At present, the team comprises two senior physiotherapists, one with a research role and one with a treatment management role. A clinical scientist and sports graduate support the research and treatment elements of the service.

Q: Please could you outline how the service works?

A: The service is delivered as part of a regional MS multidisciplinary team and integrates a wide range of treatment opportunities by linking the clinical need of individual patients to the expertise most appropriate to the alleviation of their symptoms. This is done by effectively using normal referral strategies to link routine and newly developing treatment strategies for the benefit of individual patients. By recognising barriers to innovative treatment based on new research evidence we can provide a more linked set of interventions over time. One example of this is inviting patients to participate in the FACETS (a cognitive behavioural fatigue management strategy) training sessions to help overcome fatigue. Reluctance to participate in rehabilitation programmes is often linked to MS related fatigue. The FACETS sessions allow patients to participate in group gym sessions which promote better fitness, improved balance and renewed confidence in what they can do rather than concentrating on what they are unable to do. This requires joint working between clinical and research teams to introduce new evidence-based treatment strategies successfully. It is also the starting point to ensure research projects have an endpoint which impacts on and is appropriate for clinical delivery to patients in a normal, often overstretched clinical setting.

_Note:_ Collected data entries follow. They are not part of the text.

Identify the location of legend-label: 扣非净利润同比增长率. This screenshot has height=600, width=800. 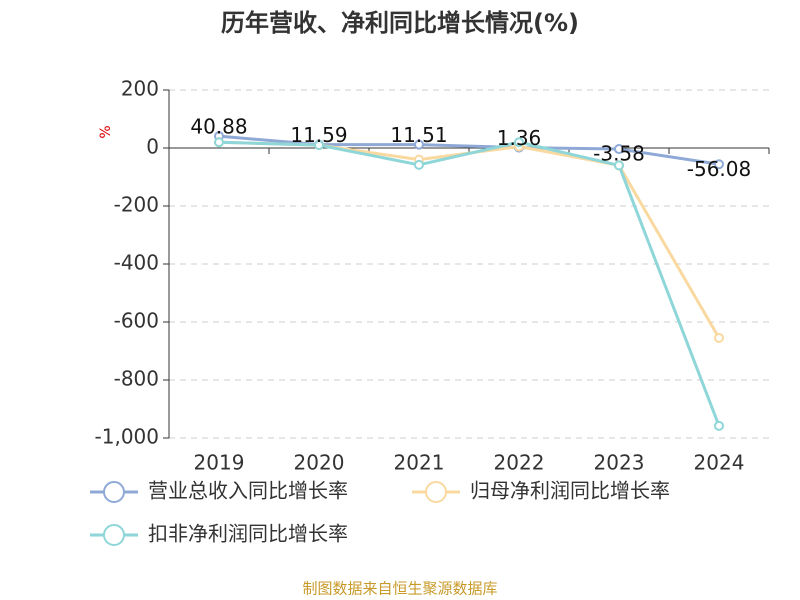
(248, 534).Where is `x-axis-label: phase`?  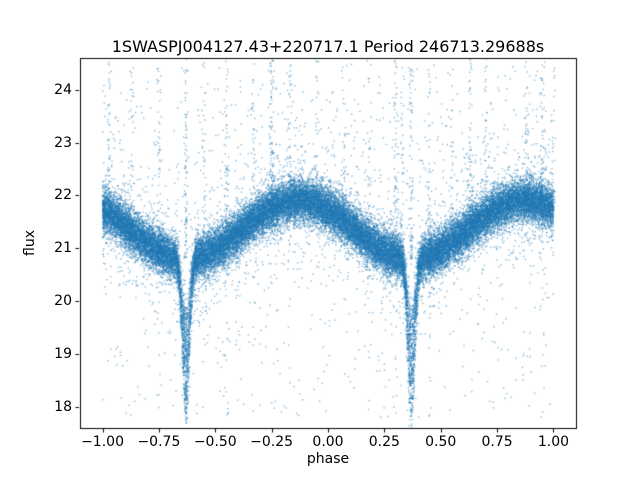 x-axis-label: phase is located at coordinates (328, 459).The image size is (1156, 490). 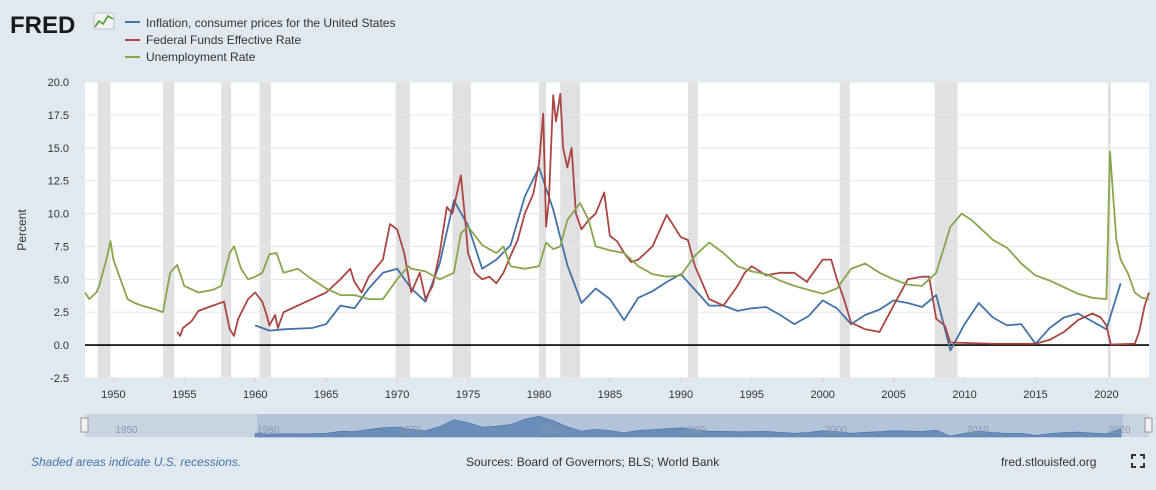 What do you see at coordinates (201, 57) in the screenshot?
I see `legend-label-unemployment: Unemployment Rate` at bounding box center [201, 57].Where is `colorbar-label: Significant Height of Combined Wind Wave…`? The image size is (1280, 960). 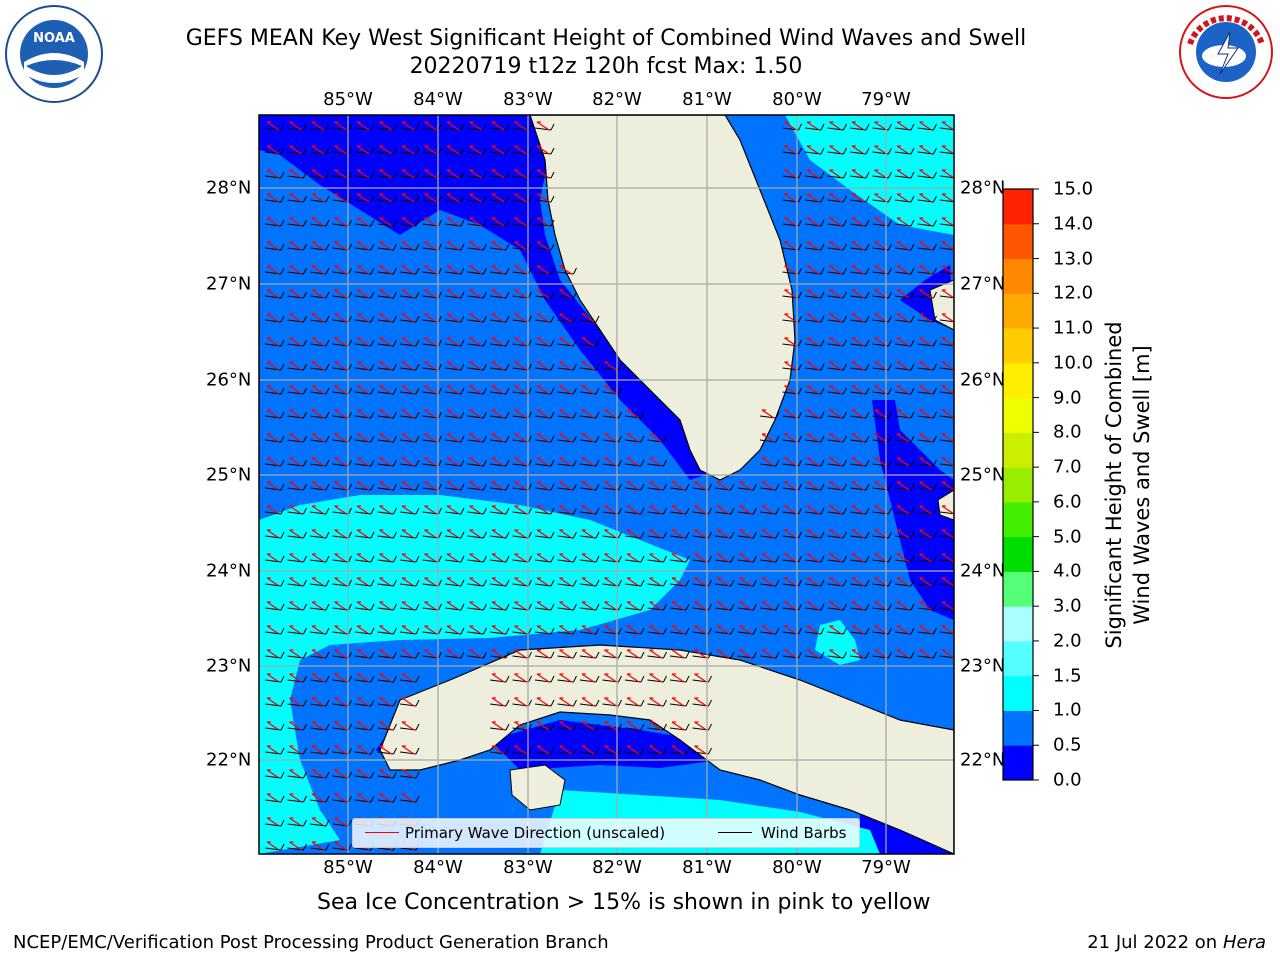
colorbar-label: Significant Height of Combined Wind Wave… is located at coordinates (1128, 484).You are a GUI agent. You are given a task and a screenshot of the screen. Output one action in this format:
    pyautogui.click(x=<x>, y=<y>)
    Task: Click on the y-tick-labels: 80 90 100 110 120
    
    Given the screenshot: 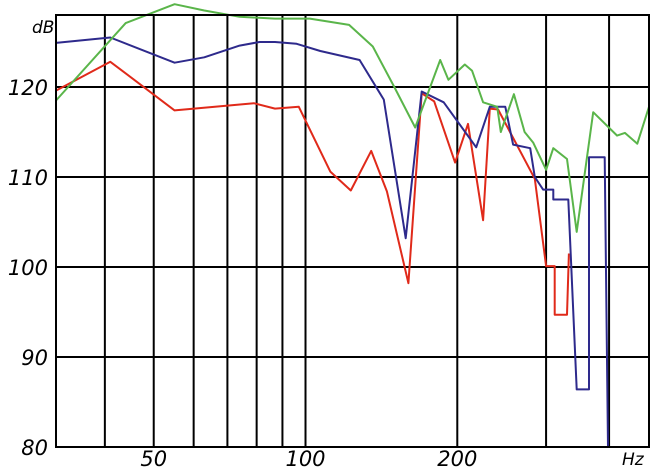 What is the action you would take?
    pyautogui.click(x=28, y=268)
    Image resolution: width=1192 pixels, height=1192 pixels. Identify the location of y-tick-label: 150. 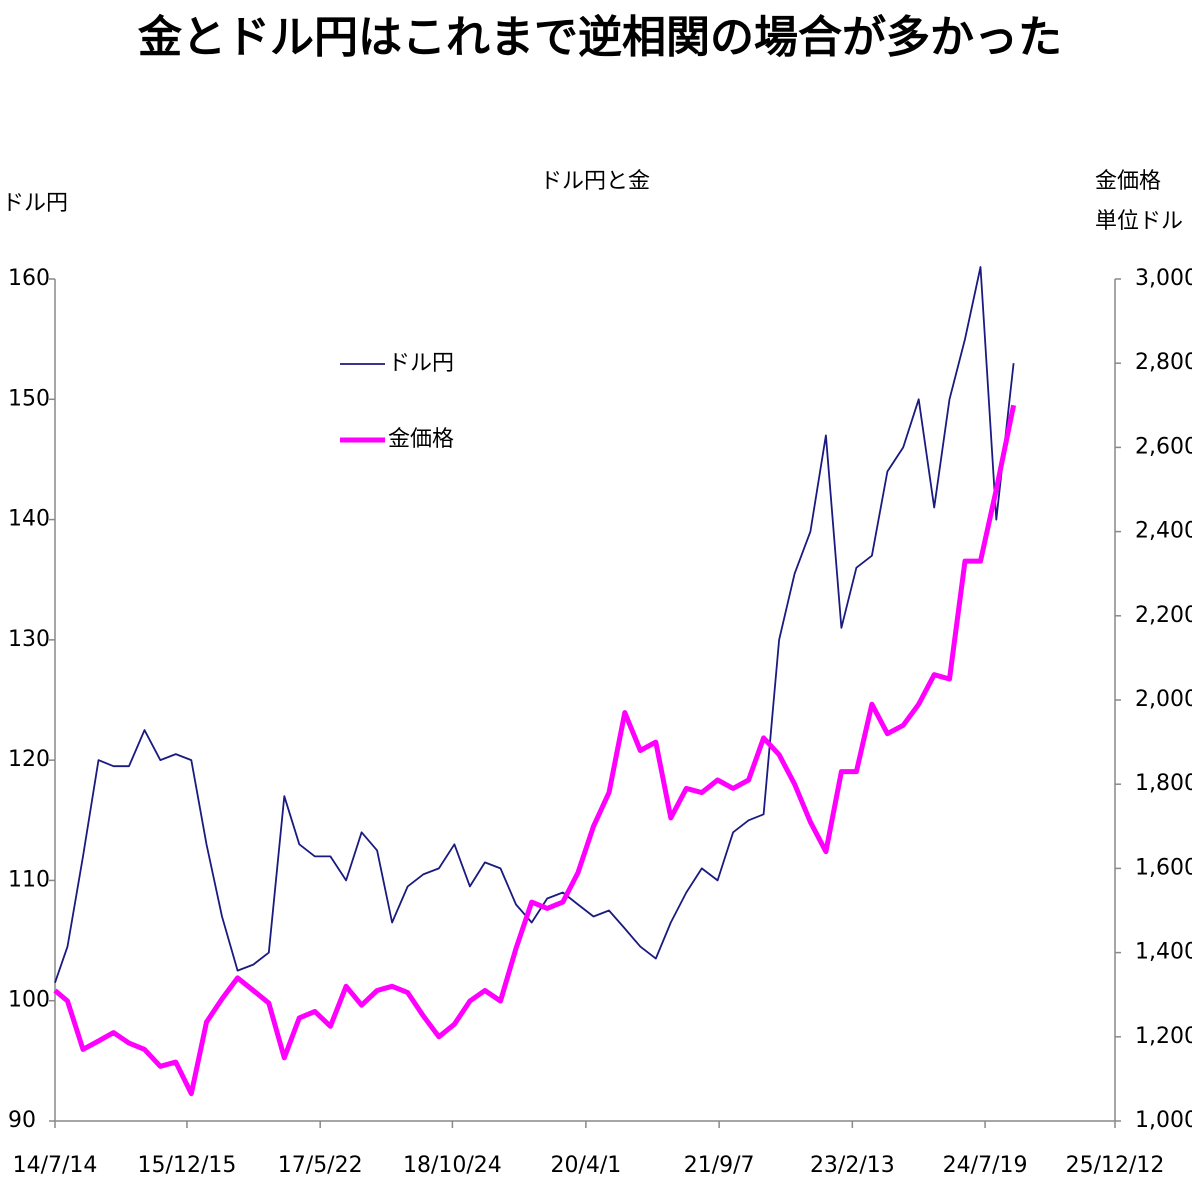
(29, 398).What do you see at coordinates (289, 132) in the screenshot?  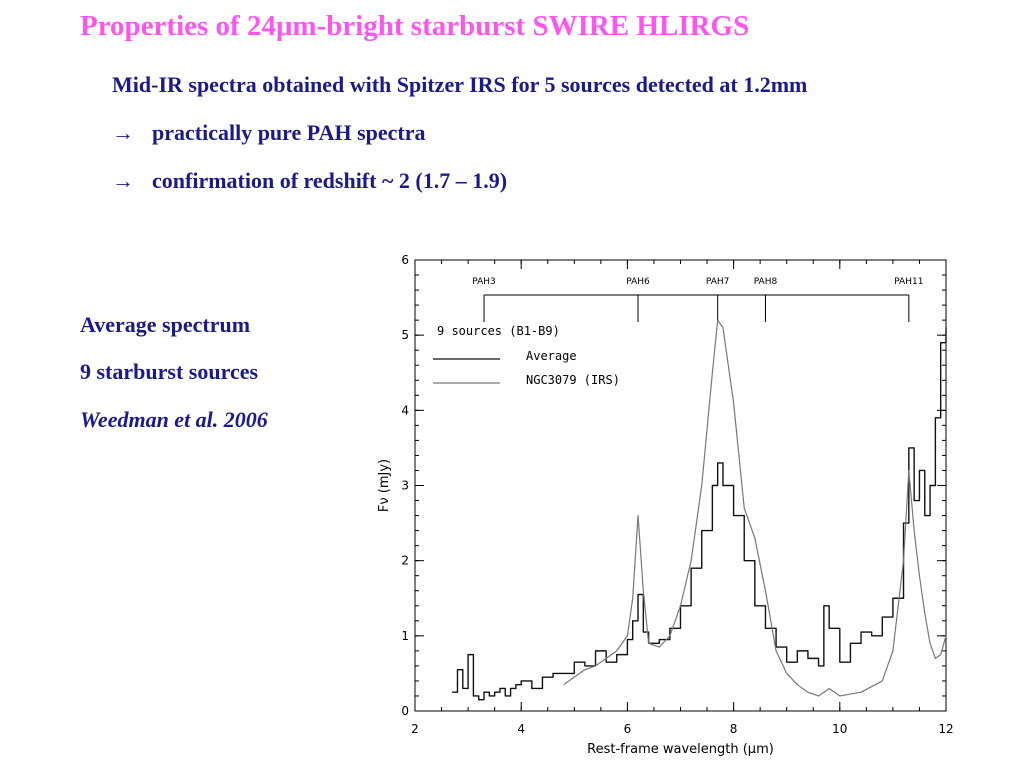 I see `bullet-text: practically pure PAH spectra` at bounding box center [289, 132]. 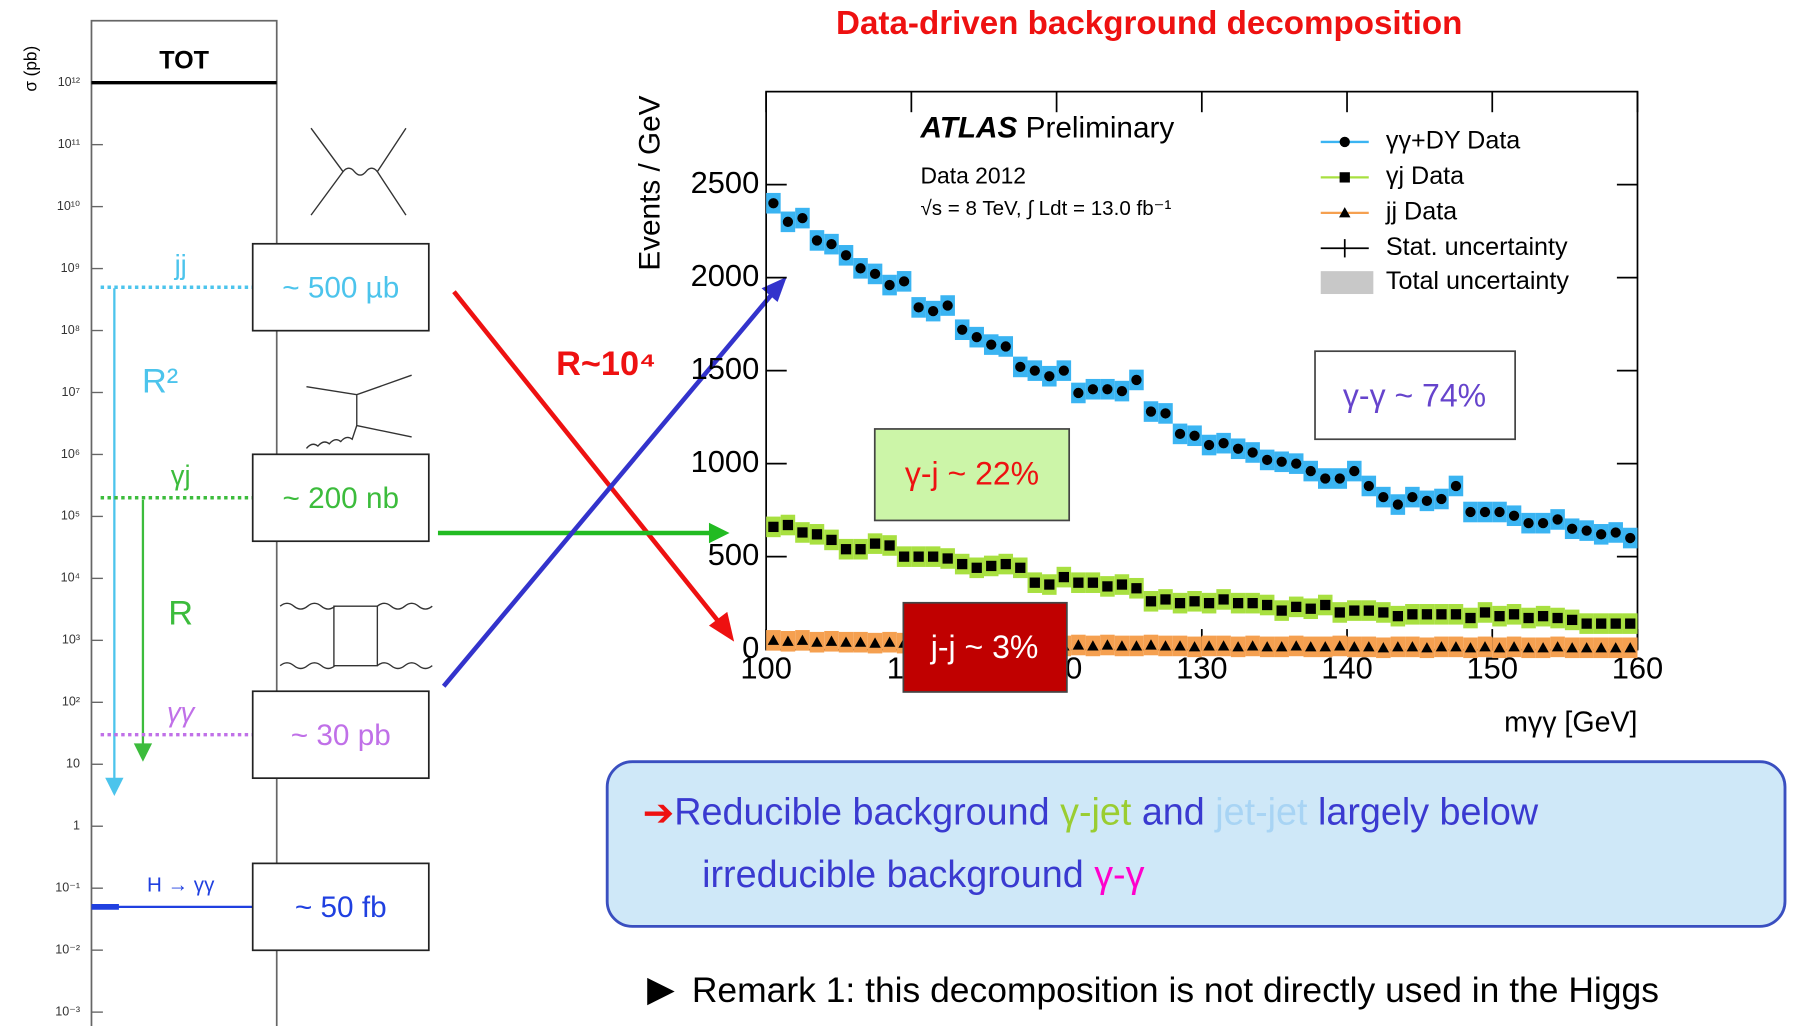 I want to click on series-name: jj, so click(x=180, y=264).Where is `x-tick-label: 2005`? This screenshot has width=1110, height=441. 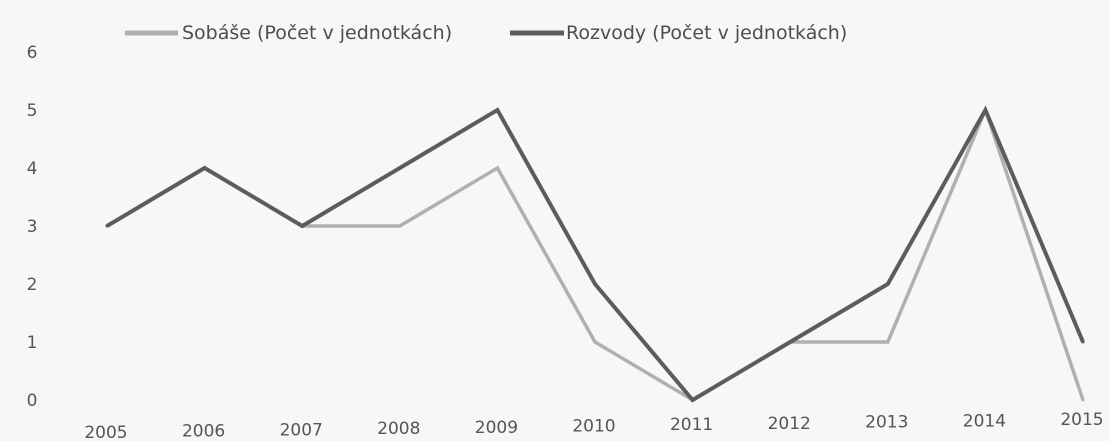
x-tick-label: 2005 is located at coordinates (106, 432).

Q: What feedback have you had from patients?

A: Patient feedback has been very positive and appreciative. The projects have focused on symptom self-management, often a neglected area. Furthermore, they have appreciated new developments creating more innovative practice giving them wider treatment options.

Q: How do you plan to develop the service?

We will continue to develop research projects and services in a linked way incorporating a wider breadth of professional skills in the team such as occupational therapy and specialist nursing (particularly in the areas of continence and medication management) which will enable more complex cases to be supported. In addition, promoting more extensive introduction of scientifically trained staff, especially in clinical practitioner roles for direct patient support will be considered. Utilising such roles will support the clinical roles more efficiently as well as adding skills to the team in areas such as data management and analysis.